Puppy Diaries # 8: Mastering Puppy's Perfect Social Interaction

Dear Diary,

Now that we have dealt with this during the first seven months and have become the eighth month of Sommer, I found that most of my time and workouts are focused around improving her behavior. And by “refinement,” I mean “trying to make her behavior pleasant to other people … and dogs.” I do not add "dogs" lightly. One of the main problems we face is that, although she loves people, she is not so sure about her dogs. I understood She is smaller than most dogs, and, as we all know, this is the world of dog food. However, part of growing up is facing your fears and gaining confidence in the process, right? This month, I decided to engage in social interaction with puppies so that Sommer and I could walk freely and explore the world. Being an eight-month-old puppy, Sommer needs an exercise, so I was excited to put on the agenda a park for dogs without a leash, dates with puppies and pleasant long walks in our area. Boy, I was ever surprised when the events that I had been looking forward to since she became a tiny puppy turned out to be one of the most difficult that I have ever had to cope with!

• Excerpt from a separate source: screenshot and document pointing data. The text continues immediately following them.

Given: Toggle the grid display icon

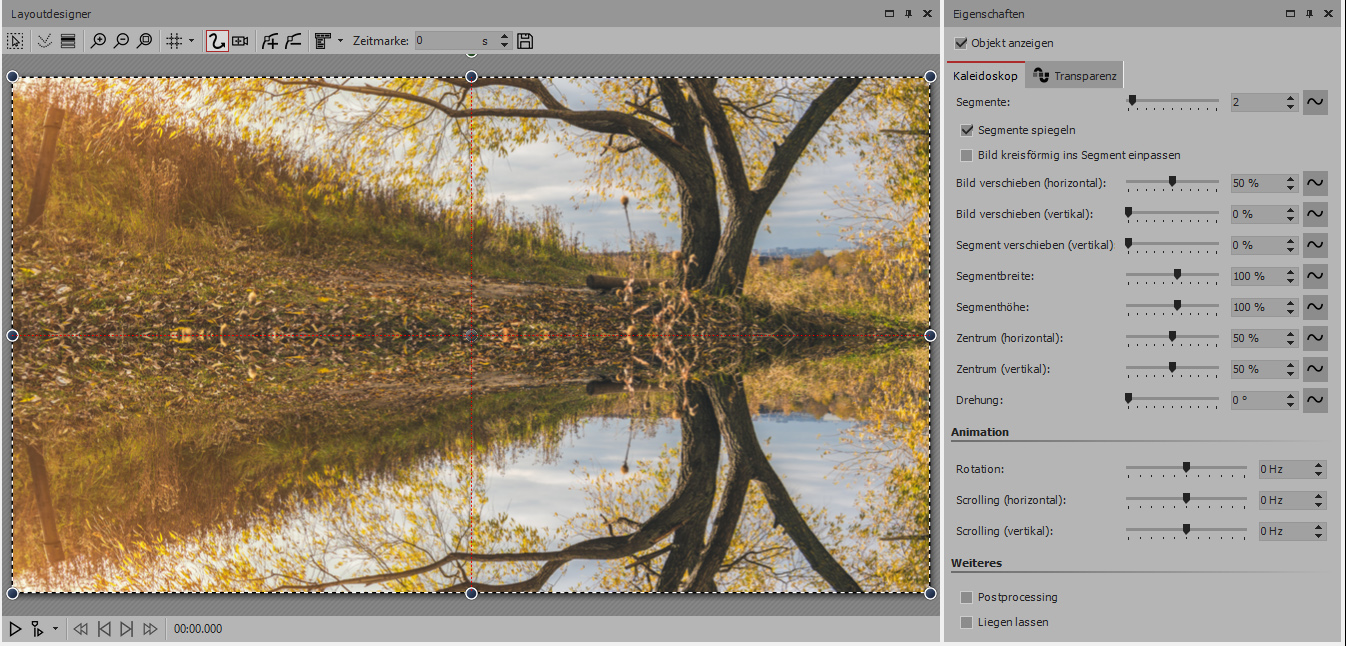Looking at the screenshot, I should (x=173, y=41).
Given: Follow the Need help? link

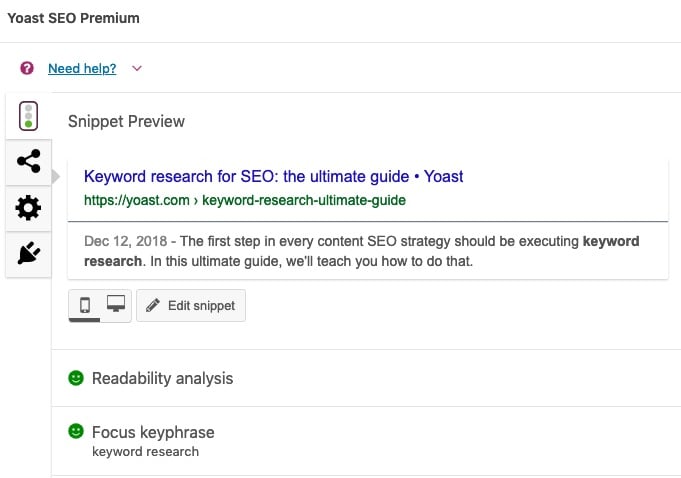Looking at the screenshot, I should 82,68.
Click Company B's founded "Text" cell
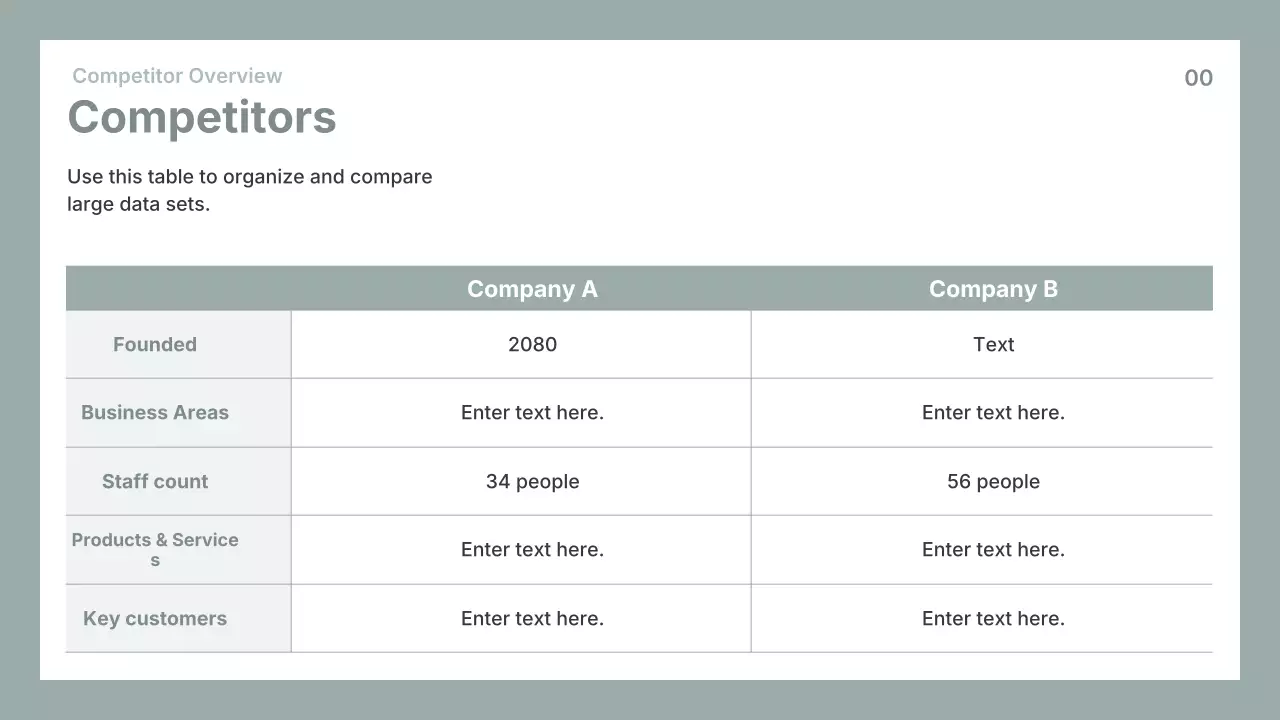 click(993, 345)
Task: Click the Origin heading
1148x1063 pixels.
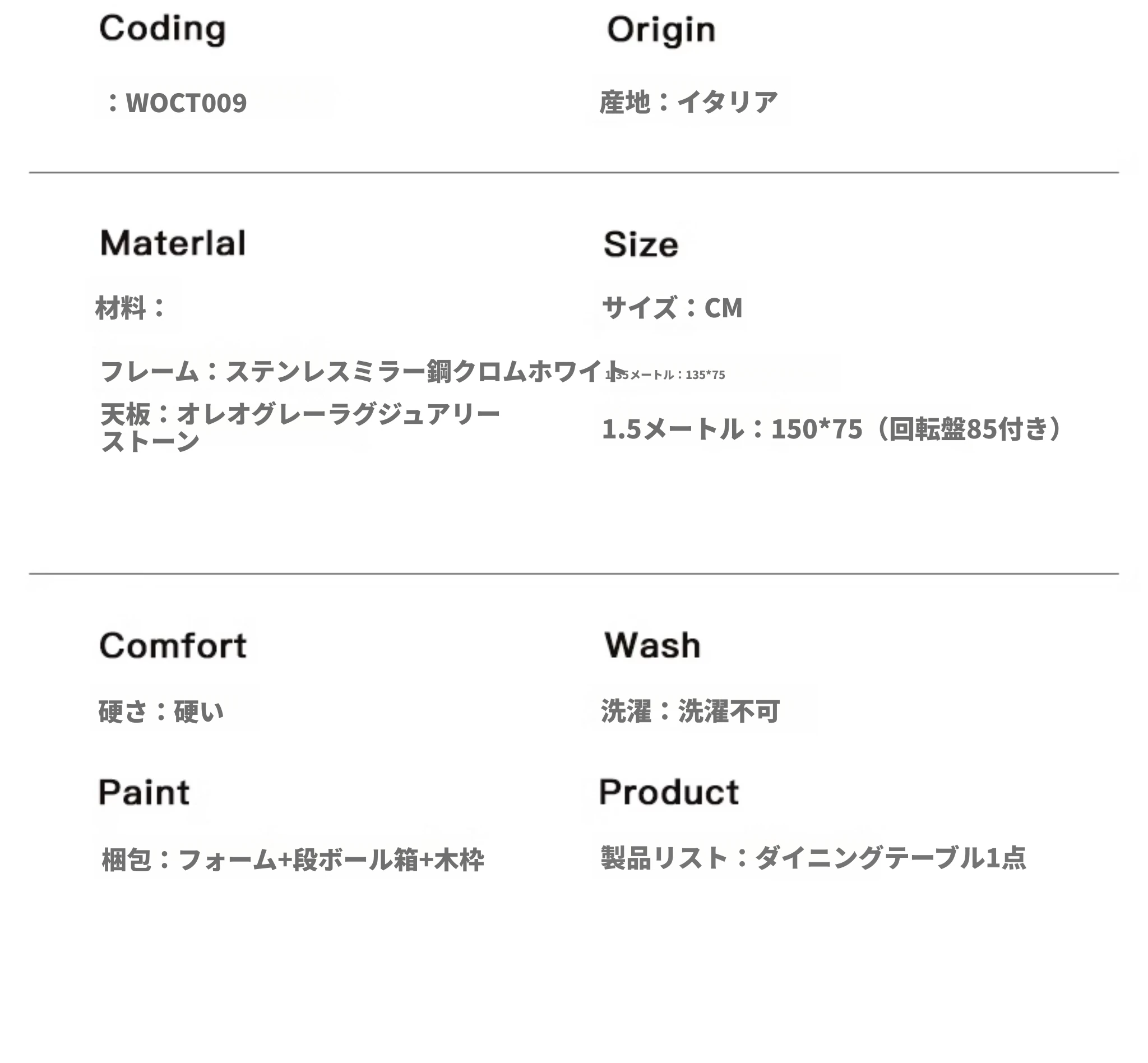Action: coord(661,30)
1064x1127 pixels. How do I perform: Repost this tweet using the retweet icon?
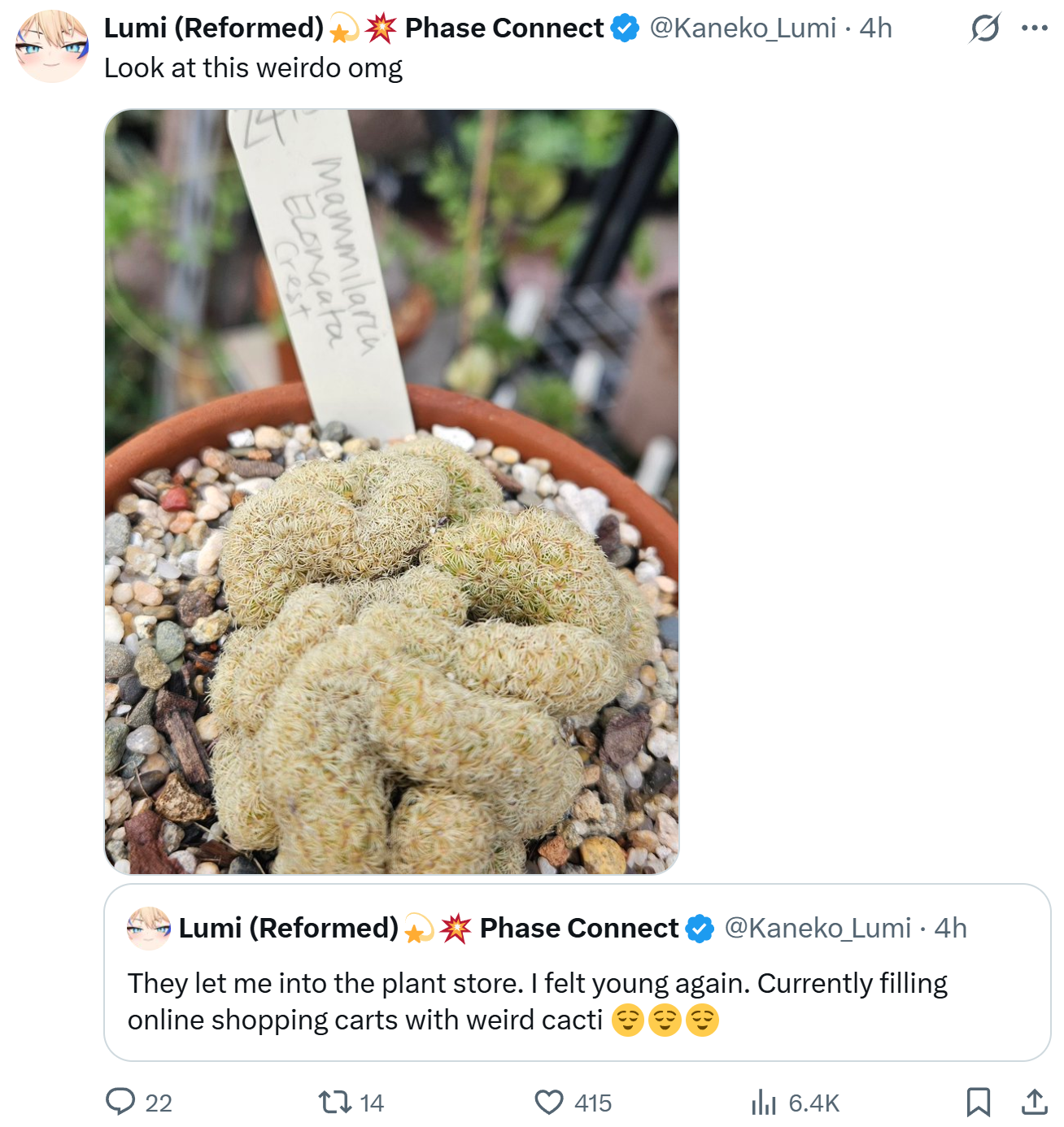[x=334, y=1102]
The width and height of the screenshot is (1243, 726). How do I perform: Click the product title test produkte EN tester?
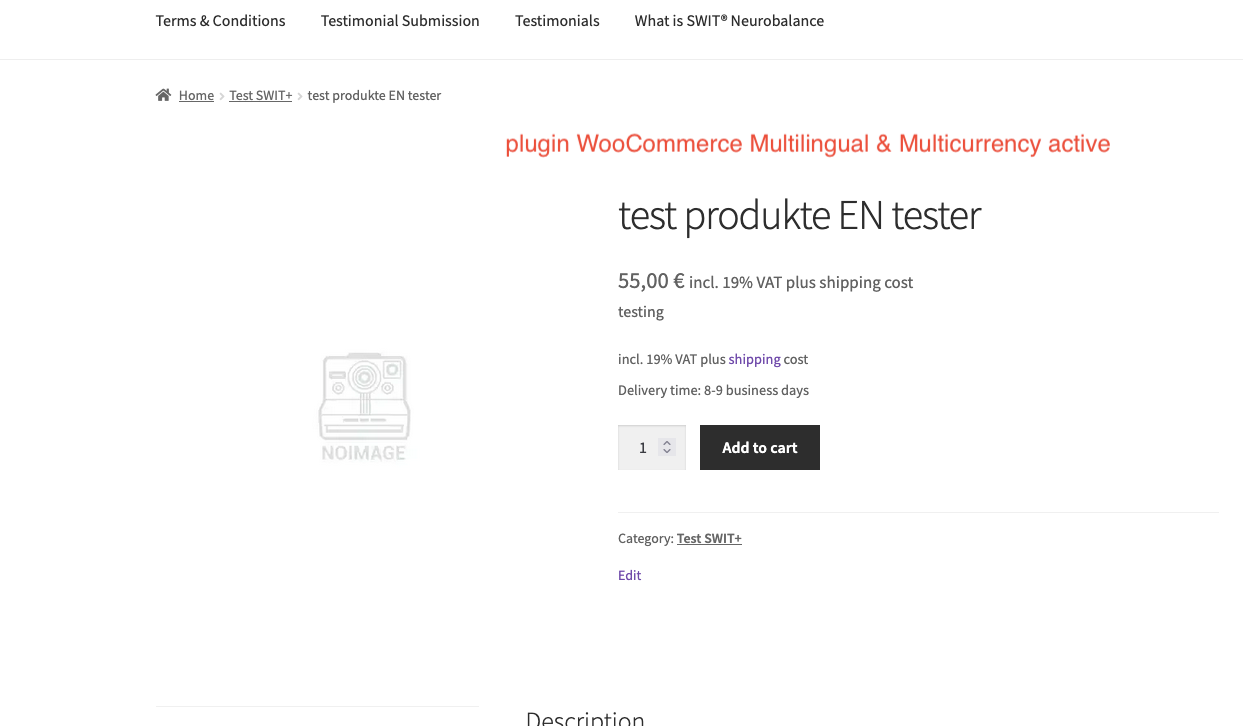[799, 216]

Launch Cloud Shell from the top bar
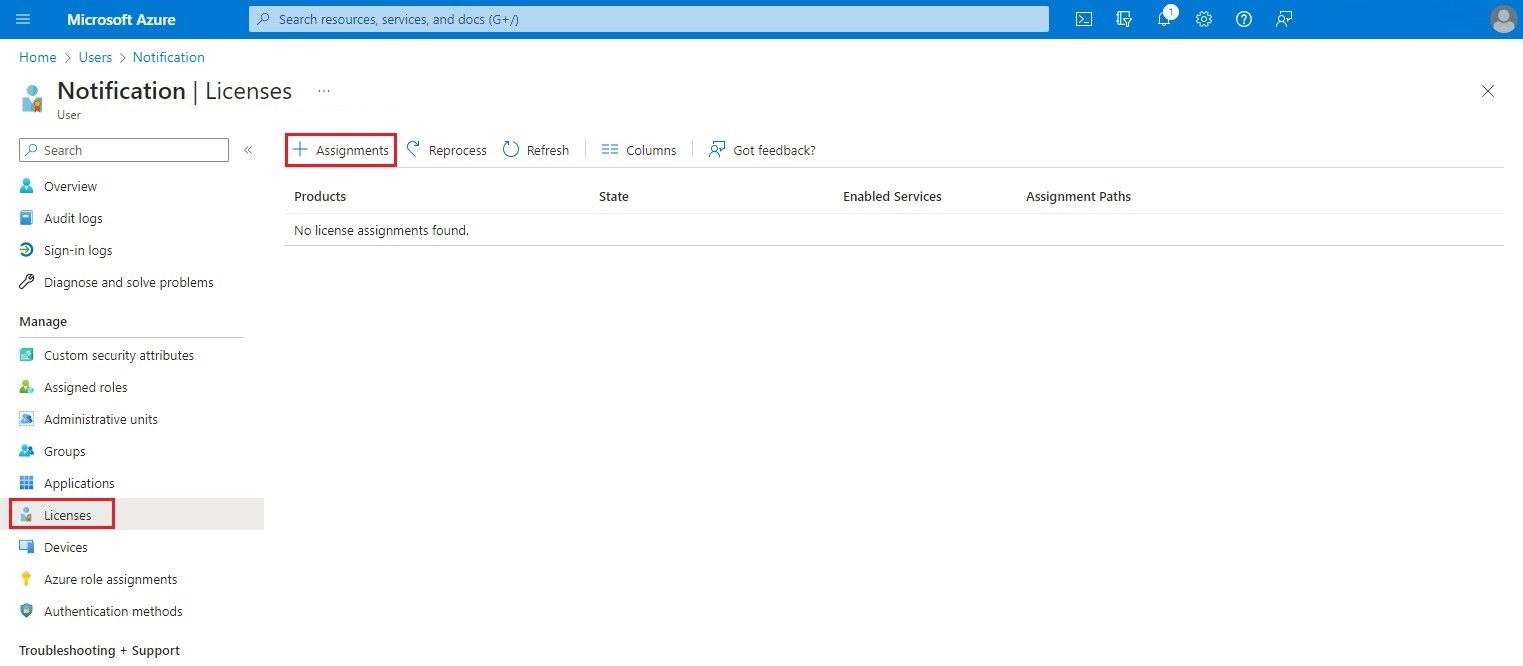click(1083, 19)
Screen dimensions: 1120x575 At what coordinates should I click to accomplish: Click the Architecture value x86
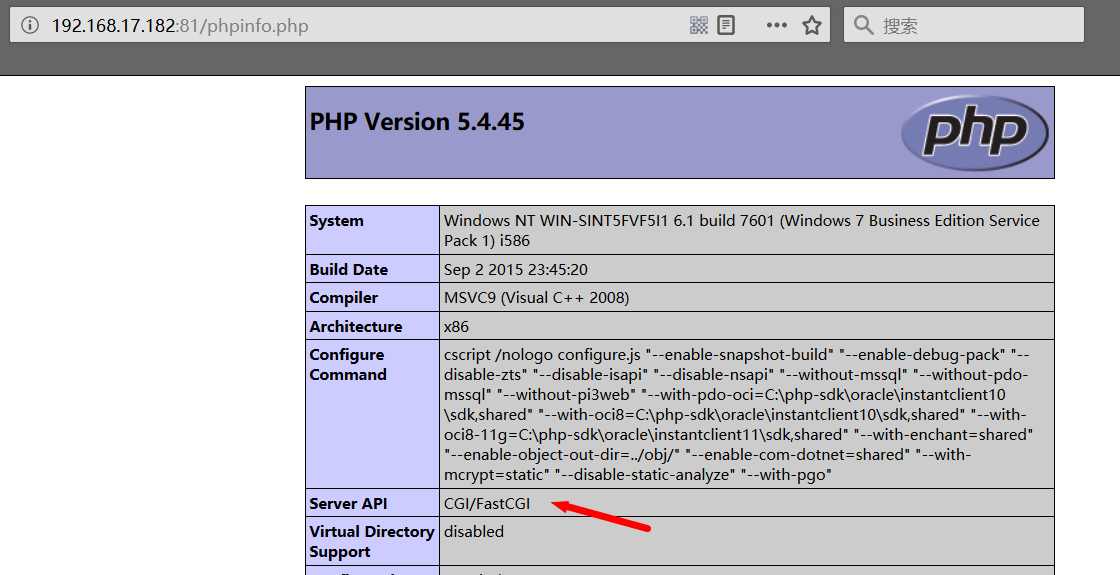coord(456,326)
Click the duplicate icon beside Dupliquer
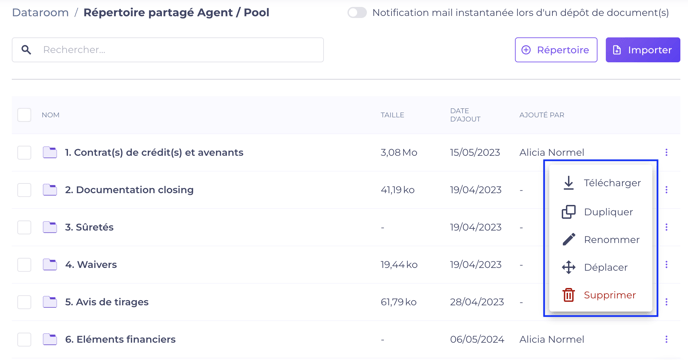This screenshot has height=360, width=688. click(569, 212)
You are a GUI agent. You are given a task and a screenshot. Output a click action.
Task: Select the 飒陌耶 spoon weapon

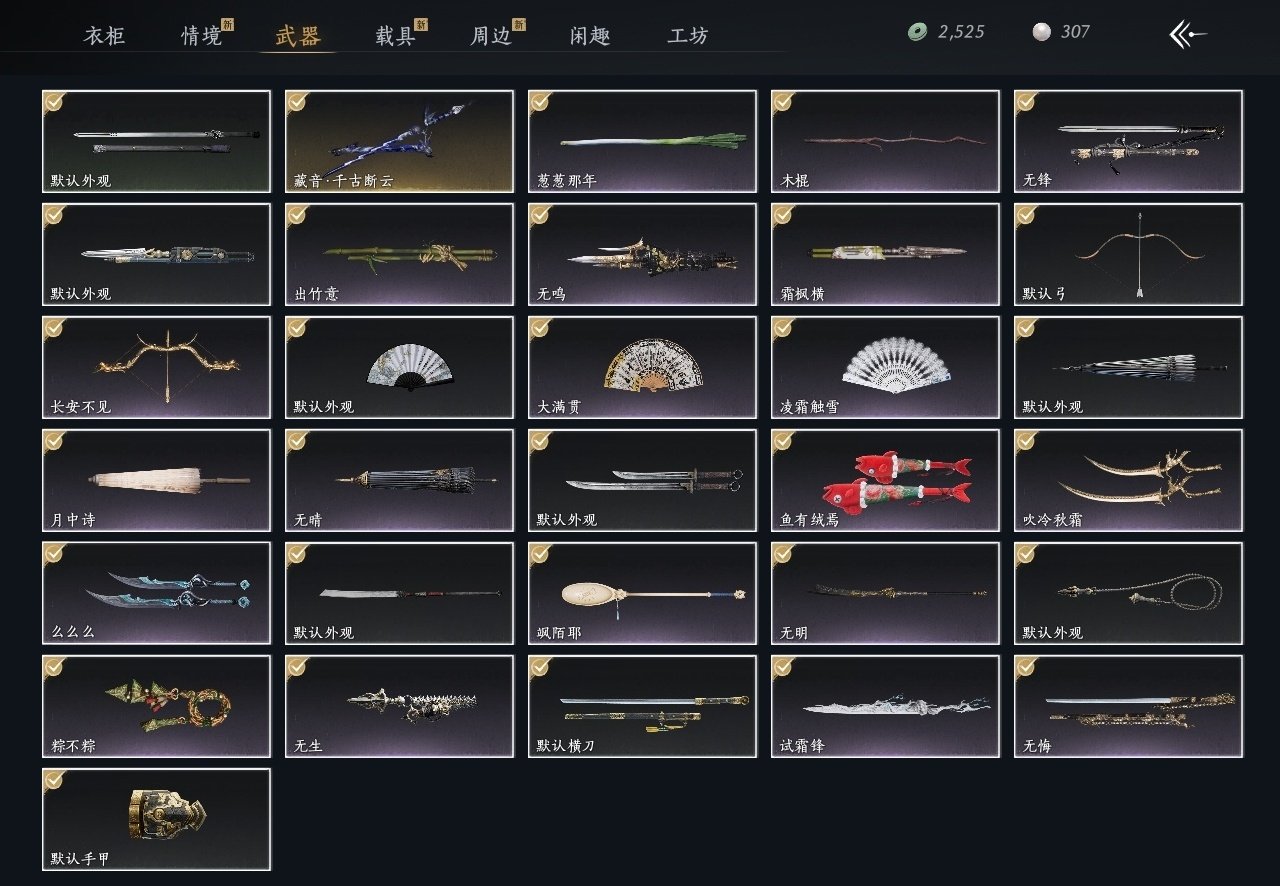(x=642, y=593)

When friends told me about our local dog park without a leash, I thought that we had found nirvana. I have never visited other dog parks, so I have nothing to compare with, but when I explored it on the Internet, I discovered that it is completely fenced and has an area of ​​18 acres, and hiking trails surround a grove of tall oaks. On that day, when we first arrived, I stopped in the parking lot and counted four parked pickups with an extended cab, which gave me the feeling that this was the place for sporting and sporting puppies who regularly washed pheasants. But I was excited to check it out, and I was ready with my leash bags and poop at the ready. Moreover, I prepared myself to become the borderline between being the neurotic parent of a helicopter dog and keeping a close eye on Sommer.

Unfortunately, what I prepared was not what I encountered. About 15 pounds, Sommer is a small dog, and for larger sporting dogs, she seemed to look like something funny to hunt for. In her first encounter, she was sniffed by a big Goldendoodle, who scared her and began to run in frightened circles, barking at ever higher altitudes. Goldendoodle took off in hot pursuit. The faster Sommer ran and the more she barked, the more the dog chased her. The dog definitely did not give her the message "Stay away, I do not like it." No, what kicked was the dog's booty engine. Finally, I was able to pick her up and take her back to the car.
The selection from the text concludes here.